EXERCISE OBJECTIVE – In the listing below, locate the line containing "This screenshot has width=527, height=414." and the line containing "You are a computer-use agent. Screen". Output both of them and every line between, exactly as written, and nothing more.

── DATA EXTRACT ──

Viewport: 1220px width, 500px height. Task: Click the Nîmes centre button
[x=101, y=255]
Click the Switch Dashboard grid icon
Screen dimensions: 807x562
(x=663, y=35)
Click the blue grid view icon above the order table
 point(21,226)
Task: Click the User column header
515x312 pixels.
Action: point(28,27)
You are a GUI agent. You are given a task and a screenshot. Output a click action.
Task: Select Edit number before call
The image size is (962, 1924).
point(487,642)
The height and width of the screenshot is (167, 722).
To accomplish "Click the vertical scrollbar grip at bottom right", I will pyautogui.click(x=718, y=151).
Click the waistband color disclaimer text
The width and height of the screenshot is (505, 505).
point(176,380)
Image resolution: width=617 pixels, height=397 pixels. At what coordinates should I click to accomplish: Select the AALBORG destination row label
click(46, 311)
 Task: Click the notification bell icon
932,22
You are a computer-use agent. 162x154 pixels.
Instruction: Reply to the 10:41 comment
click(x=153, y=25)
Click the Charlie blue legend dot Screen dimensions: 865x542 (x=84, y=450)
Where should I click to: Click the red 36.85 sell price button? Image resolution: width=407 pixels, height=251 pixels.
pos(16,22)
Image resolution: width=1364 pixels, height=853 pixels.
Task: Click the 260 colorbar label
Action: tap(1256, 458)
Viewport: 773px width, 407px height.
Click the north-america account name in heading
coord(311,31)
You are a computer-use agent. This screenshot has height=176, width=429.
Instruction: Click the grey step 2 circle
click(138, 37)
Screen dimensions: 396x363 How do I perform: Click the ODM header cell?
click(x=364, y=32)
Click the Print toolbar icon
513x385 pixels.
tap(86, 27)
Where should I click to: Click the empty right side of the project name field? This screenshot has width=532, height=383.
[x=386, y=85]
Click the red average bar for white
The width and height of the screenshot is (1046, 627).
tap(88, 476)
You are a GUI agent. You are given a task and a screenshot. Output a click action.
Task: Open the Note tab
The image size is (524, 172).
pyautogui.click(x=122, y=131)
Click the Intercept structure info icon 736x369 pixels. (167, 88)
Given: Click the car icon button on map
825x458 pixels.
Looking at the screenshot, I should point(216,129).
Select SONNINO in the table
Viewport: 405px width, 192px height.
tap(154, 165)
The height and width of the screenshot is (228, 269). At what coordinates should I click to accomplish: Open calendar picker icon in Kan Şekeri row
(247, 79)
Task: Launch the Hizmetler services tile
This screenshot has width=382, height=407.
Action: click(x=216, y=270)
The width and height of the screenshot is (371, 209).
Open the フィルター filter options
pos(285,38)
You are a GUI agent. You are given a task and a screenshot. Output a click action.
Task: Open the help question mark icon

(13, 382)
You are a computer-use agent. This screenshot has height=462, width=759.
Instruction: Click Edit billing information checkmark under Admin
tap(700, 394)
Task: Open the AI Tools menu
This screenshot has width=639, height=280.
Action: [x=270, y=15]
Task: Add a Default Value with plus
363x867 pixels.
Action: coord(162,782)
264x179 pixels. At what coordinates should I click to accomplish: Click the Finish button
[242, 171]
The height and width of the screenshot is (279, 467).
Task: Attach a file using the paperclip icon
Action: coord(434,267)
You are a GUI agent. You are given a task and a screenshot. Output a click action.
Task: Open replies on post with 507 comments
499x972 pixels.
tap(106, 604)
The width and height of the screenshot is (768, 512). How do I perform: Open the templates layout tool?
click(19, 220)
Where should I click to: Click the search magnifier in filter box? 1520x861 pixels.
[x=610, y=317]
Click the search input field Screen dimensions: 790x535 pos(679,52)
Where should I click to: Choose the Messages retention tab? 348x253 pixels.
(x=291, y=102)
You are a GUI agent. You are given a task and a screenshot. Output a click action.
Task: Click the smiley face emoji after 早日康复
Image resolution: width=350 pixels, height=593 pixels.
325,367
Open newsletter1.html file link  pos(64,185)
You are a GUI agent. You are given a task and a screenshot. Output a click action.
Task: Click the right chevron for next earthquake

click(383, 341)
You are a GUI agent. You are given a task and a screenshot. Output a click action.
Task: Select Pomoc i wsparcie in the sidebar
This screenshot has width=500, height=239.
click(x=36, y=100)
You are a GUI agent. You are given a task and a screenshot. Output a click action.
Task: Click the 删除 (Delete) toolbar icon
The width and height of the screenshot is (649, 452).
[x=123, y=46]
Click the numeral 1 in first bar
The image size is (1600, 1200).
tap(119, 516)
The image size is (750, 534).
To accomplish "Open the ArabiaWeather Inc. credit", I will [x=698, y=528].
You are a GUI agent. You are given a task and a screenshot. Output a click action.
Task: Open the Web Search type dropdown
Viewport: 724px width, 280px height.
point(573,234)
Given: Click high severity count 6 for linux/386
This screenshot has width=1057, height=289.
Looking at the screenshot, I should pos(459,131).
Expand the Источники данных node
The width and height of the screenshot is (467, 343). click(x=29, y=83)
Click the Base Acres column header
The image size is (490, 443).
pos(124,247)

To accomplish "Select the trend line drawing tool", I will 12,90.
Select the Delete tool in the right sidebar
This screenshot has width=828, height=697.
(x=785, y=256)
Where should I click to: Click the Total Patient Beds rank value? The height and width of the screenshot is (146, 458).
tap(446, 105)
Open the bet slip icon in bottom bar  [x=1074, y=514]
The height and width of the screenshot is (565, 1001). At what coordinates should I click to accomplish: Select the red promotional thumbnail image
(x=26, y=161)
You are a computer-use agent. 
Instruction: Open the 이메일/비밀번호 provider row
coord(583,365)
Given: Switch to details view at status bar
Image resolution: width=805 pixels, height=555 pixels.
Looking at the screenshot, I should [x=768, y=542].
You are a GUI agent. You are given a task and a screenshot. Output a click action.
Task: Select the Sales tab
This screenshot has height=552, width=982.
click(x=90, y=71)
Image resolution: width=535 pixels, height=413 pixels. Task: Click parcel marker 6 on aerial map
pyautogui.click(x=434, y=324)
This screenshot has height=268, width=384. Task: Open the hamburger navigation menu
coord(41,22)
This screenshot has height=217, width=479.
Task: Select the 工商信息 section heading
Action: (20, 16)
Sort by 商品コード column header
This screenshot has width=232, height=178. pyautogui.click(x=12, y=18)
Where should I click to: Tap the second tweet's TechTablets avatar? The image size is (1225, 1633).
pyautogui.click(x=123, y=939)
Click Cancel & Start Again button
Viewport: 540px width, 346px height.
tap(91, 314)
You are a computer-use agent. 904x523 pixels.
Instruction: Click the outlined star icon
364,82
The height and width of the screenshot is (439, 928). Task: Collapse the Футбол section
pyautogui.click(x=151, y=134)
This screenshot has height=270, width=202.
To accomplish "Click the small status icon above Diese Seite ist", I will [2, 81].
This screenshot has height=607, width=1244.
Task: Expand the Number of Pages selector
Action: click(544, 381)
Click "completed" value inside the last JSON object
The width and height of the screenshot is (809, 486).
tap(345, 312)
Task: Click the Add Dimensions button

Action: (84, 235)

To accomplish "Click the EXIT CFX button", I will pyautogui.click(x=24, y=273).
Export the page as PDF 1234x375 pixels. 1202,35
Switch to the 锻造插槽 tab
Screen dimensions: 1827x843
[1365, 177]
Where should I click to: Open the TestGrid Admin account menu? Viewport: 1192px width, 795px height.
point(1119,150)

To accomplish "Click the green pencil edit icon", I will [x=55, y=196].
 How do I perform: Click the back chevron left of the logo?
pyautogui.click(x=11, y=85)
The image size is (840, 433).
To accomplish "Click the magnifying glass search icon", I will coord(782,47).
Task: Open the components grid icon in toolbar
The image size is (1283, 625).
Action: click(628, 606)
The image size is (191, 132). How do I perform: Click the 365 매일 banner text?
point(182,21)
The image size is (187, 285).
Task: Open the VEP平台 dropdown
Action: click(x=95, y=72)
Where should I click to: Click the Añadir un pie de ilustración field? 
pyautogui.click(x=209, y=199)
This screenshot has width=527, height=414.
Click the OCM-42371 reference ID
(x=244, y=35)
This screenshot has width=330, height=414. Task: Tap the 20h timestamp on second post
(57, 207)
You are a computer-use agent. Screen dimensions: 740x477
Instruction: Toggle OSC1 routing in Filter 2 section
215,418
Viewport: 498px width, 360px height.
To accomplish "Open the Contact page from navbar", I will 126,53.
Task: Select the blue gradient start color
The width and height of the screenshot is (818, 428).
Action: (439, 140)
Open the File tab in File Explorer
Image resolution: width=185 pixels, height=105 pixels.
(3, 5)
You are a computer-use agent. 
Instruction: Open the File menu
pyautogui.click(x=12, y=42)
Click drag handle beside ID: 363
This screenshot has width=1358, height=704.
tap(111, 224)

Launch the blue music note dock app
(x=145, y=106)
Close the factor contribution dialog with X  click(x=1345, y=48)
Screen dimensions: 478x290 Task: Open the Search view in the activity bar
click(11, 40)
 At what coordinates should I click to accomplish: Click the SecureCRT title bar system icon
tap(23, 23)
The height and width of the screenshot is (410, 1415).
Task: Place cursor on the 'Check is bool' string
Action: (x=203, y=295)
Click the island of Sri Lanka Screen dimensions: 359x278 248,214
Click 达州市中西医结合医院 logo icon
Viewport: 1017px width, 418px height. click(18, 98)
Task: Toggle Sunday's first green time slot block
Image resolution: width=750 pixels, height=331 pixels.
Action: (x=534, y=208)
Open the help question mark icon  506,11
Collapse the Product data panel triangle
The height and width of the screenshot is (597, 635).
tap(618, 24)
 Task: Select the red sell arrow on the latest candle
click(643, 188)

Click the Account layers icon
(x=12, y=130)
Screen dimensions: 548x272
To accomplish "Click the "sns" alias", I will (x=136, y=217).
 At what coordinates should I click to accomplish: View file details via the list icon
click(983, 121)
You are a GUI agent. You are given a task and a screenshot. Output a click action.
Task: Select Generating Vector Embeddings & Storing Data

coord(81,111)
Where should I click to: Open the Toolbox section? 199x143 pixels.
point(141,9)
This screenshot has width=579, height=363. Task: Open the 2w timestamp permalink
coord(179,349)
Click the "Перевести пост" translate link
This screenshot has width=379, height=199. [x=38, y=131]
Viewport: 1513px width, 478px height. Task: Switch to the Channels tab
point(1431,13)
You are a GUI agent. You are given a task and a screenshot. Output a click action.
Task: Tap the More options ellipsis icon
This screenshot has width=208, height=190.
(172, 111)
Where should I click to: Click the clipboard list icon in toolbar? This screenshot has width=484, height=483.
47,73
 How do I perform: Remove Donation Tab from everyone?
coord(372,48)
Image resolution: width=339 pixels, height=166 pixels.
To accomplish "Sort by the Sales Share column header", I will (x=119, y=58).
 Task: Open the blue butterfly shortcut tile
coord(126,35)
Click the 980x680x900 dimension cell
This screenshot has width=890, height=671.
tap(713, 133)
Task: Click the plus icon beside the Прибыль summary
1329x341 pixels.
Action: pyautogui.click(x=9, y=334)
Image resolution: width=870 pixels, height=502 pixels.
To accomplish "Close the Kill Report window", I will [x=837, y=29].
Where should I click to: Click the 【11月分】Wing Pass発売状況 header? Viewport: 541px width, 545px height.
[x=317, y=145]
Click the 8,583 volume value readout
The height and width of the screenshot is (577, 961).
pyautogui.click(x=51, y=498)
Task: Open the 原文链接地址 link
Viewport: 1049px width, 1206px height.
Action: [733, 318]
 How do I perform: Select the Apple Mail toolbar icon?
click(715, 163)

───

RESULT FOR THIS EXERCISE –
This screenshot has width=527, height=414.
Click the OCM-42371 reference ID
(x=244, y=35)
This screenshot has width=330, height=414. Task: Tap the 20h timestamp on second post
(57, 207)
You are a computer-use agent. Screen dimensions: 740x477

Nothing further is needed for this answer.